* _PROBLEM TO WORK ON_:
Check each line of the material below for "will", then copy the ones that contain it.

::::::::::

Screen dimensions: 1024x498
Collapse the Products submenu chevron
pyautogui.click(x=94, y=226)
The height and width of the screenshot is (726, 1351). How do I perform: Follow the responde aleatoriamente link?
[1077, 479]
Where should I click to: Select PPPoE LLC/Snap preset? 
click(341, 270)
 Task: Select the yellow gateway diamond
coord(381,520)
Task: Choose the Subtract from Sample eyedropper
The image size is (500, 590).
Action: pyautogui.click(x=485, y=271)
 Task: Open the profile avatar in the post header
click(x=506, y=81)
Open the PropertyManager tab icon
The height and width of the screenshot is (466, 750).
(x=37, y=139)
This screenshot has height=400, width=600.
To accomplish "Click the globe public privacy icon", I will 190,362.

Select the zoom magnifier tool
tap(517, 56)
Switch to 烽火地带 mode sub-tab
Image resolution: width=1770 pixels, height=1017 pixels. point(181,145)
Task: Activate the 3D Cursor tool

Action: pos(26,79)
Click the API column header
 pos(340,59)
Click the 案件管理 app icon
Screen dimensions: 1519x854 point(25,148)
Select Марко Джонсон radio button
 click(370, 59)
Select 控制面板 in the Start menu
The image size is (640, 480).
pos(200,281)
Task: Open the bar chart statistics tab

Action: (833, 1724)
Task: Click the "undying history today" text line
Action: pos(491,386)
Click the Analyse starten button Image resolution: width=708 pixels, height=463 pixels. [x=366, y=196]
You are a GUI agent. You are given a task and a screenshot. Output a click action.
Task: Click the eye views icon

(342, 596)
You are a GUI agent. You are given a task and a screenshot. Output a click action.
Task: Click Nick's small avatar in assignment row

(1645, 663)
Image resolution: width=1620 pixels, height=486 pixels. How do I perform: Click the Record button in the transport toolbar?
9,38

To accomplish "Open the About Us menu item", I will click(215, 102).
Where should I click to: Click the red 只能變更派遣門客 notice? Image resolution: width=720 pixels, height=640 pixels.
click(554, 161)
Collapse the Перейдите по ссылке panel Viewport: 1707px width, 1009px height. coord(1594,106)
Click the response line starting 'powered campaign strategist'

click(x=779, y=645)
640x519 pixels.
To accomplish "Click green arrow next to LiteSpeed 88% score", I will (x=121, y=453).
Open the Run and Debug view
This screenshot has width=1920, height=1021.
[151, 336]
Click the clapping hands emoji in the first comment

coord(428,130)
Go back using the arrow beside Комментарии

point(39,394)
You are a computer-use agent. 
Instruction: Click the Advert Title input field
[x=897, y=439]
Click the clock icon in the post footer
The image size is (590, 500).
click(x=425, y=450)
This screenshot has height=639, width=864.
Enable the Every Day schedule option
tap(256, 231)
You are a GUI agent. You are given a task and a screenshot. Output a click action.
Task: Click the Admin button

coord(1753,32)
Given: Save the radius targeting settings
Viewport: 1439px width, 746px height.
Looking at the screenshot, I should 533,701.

::::::::::

* _RESPONSE TO THE EXERCISE_:
To accomplish "Click the globe public privacy icon", I will 190,362.
To accomplish "Open the About Us menu item", I will click(215, 102).
To accomplish "Click green arrow next to LiteSpeed 88% score", I will (x=121, y=453).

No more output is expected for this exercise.